▸ **STATED TASK**
Render the data below as a numbered list, omitting any blank lines.
====
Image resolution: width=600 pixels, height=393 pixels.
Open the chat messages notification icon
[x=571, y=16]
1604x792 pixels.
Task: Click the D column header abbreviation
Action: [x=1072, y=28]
====
▸ **THE COMPLETED TASK**
1. Image resolution: width=600 pixels, height=393 pixels.
2. Open the chat messages notification icon
3. [x=571, y=16]
4. 1604x792 pixels.
5. Task: Click the D column header abbreviation
6. Action: [x=1072, y=28]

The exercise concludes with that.